Does it make me a coward if I don't really want to know the reason why Buff did what he did? Does it mean that I am scared of the truth? Some people would say so. But you know what, I've heard the "truth" and weather or not I believe it, it doesnt matter. What I have chosen, is not to let the "truth" change my perception of who Buff was. The Buff I knew was a kind and gentle soul. The man I knew always put others before himself. The Buff I knew wouldn't hurt a soul.
What's really sad is that the rumors or facts (Whatever) that are coming out right now are really going to hit some people in the face - and they're going to change what those people thought about this man. They're going to make them look twice and think - mabye he wasn't really as good as we thought. But Buff did what he did in a broken state - To me and my family, Buff will always be the person who forgets what he's doing in order to carry some womans food out to her car when he sees she can't manage. Buff will always be the man who sacrifices of himself to help others.
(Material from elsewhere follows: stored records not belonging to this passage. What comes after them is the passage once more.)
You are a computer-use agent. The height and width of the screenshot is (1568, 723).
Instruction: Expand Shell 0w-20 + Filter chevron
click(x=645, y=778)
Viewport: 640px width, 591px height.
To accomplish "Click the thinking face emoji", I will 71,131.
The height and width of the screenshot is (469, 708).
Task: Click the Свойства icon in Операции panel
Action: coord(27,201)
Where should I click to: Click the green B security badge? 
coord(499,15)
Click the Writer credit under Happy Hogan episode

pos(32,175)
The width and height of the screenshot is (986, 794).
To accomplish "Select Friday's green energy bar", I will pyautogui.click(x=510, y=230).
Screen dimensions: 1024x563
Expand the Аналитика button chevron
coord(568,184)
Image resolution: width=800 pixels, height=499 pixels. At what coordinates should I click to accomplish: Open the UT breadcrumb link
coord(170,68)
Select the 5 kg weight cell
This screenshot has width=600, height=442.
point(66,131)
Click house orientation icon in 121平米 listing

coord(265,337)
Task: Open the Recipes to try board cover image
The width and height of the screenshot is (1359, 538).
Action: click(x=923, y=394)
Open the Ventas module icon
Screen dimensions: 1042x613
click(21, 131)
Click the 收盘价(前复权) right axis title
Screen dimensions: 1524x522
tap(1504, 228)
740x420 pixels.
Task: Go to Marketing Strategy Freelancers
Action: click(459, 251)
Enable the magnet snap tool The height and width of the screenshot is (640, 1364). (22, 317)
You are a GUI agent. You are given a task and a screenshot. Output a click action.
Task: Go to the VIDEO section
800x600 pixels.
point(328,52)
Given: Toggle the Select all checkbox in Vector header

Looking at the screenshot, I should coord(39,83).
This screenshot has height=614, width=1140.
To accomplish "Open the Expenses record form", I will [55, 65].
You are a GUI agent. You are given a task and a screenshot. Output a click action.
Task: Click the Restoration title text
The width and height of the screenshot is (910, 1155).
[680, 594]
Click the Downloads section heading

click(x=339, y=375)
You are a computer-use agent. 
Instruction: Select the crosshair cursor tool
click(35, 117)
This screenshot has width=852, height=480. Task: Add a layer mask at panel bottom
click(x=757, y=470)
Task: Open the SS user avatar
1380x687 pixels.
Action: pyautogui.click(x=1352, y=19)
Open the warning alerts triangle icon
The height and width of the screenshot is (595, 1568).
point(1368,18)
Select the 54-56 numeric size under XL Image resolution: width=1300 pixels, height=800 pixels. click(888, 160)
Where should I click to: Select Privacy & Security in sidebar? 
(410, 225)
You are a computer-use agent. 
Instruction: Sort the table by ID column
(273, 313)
Nothing anyone can do or say will change that.
So because I dont want to hear any more of this truth that is coming out - does that make me weak?
I don't think so. It just means that I've heard it, I accept it, but it's not the Buff I want to remember.
I want him to rest in peace. What is done is done, and we don't have to forgive Buff. He's already been forgiven. We don't have to judge Buff. Human Judgement just leads to more wrongs.
I want to let it go. I wish everyone would do that, but I know that this isn't the last I've heard about the situation. I know it'll be on everyone's lips for awhile to come.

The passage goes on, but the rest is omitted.